┌──
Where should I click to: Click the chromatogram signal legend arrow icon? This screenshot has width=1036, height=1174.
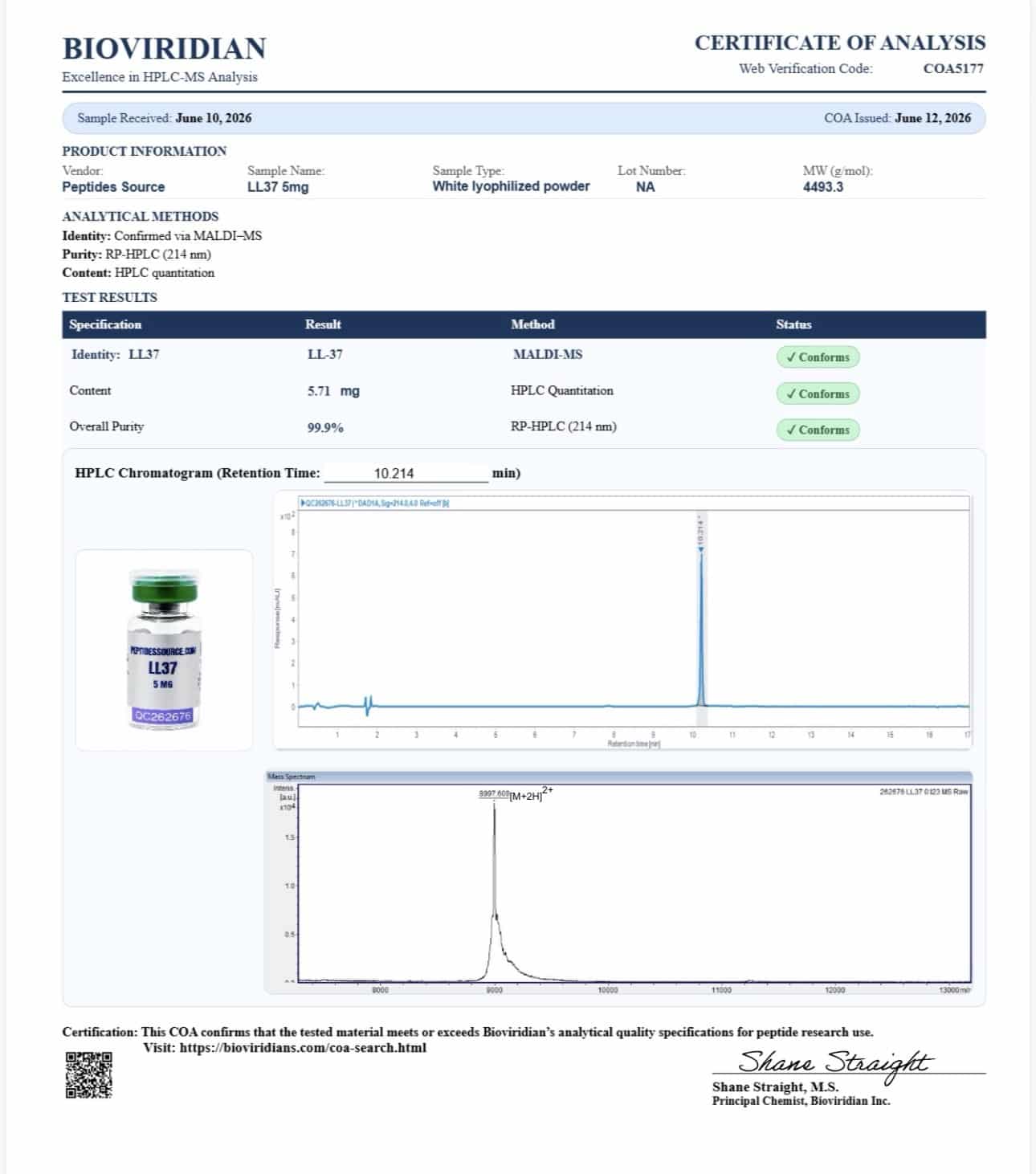(303, 503)
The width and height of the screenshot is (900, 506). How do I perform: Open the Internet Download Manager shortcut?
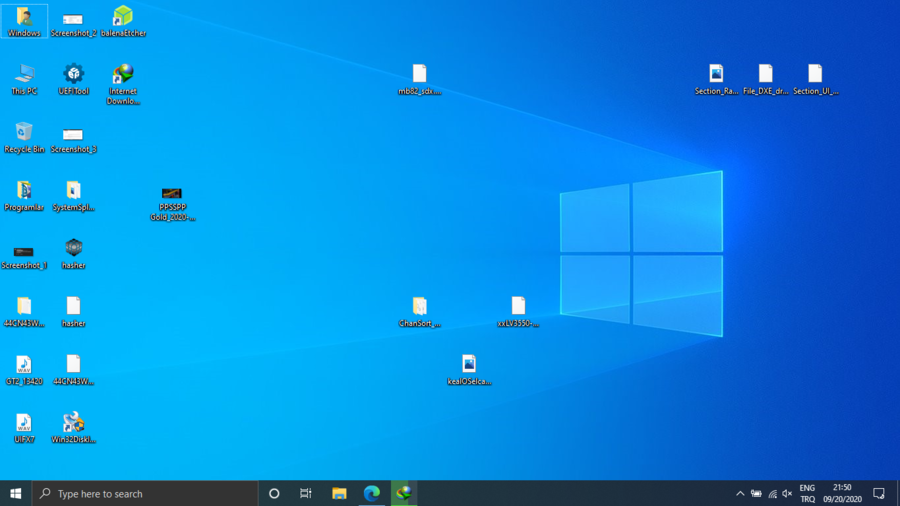[x=123, y=75]
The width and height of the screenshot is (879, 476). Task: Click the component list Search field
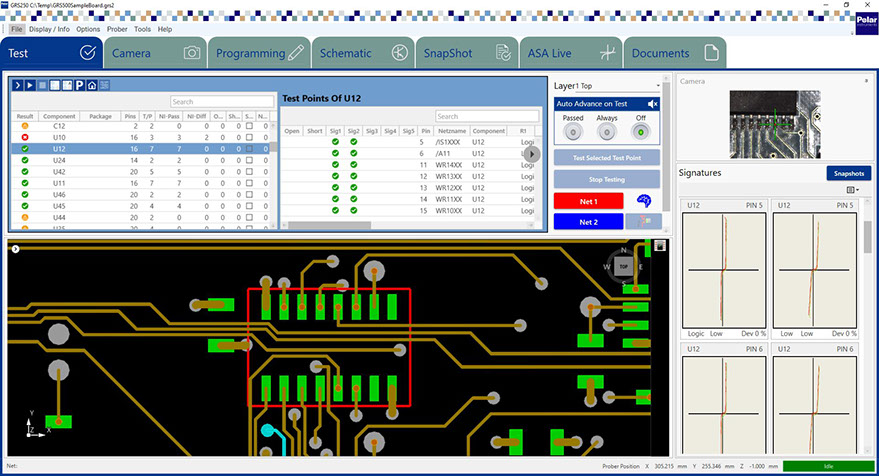(220, 101)
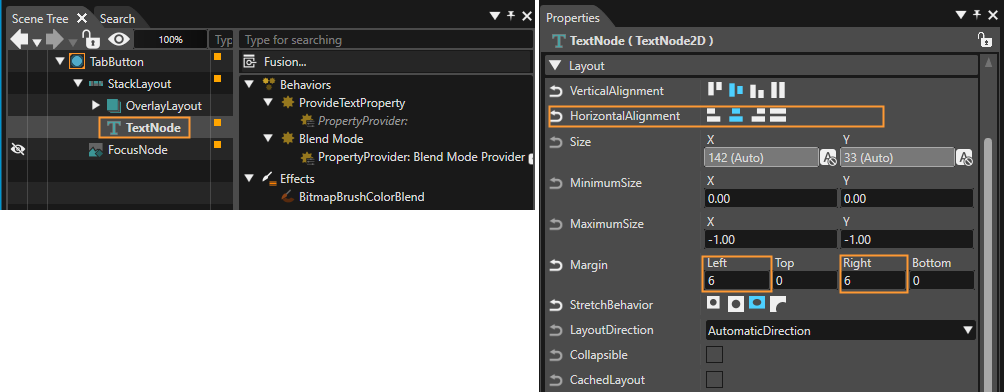The width and height of the screenshot is (1004, 392).
Task: Enable the CachedLayout checkbox
Action: (x=714, y=380)
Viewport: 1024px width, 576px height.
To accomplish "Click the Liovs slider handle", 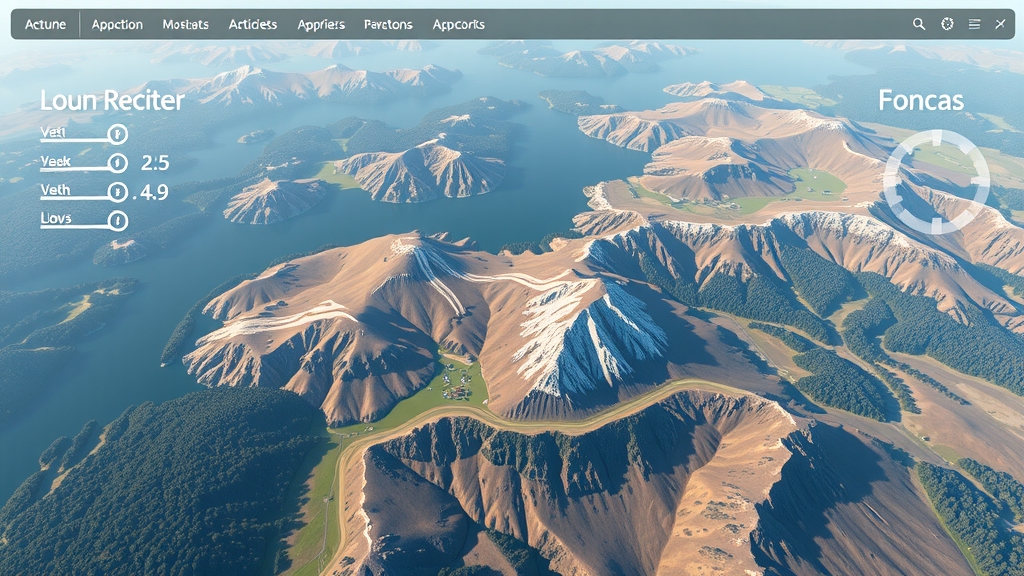I will (117, 220).
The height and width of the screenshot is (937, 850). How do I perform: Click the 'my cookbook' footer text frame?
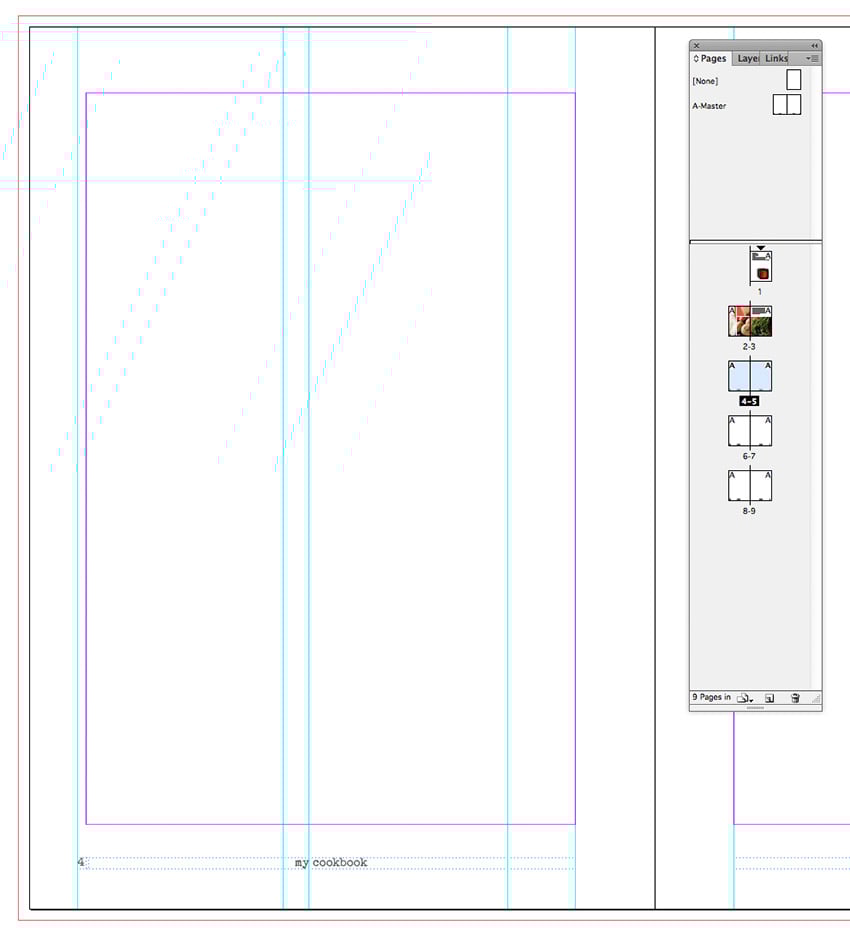pyautogui.click(x=330, y=861)
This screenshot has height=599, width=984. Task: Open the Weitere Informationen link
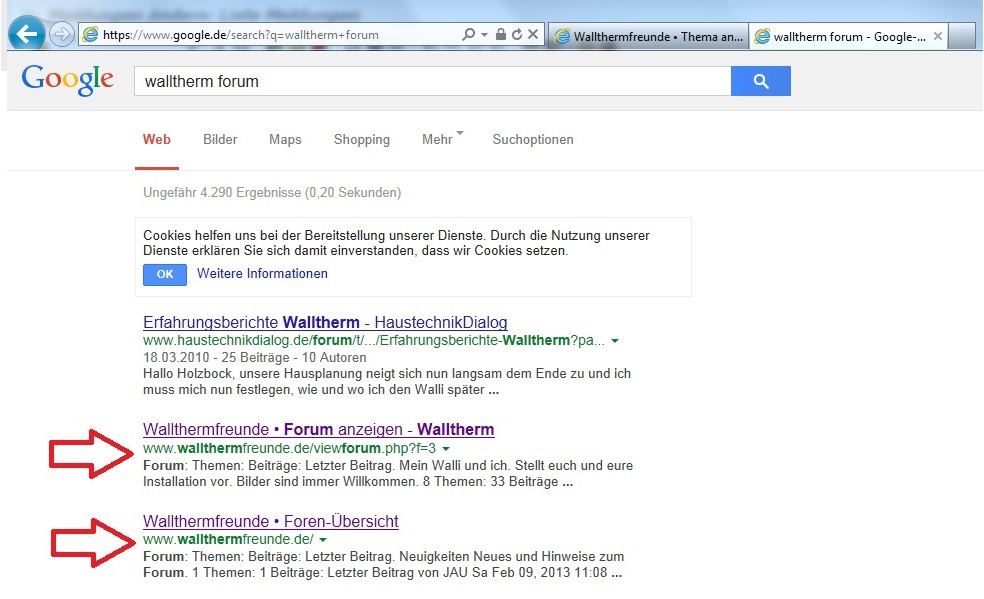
└──
[WHAT TO DO]
Among the lines above, the one with "The width and height of the screenshot is (900, 506)." opens the part to repeat and the one with "Viewport: 1024px width, 576px height." closes it; repeat only that part exactly, with no pictures.

[RESULT OF THE EXERCISE]
The width and height of the screenshot is (900, 506). How do I perform: Open the Internet Download Manager shortcut?
[x=123, y=75]
The width and height of the screenshot is (879, 476). Task: Click the component list Search field
(220, 101)
The width and height of the screenshot is (1004, 392).
Task: Enable the CachedLayout checkbox
Action: (x=714, y=380)
Viewport: 1024px width, 576px height.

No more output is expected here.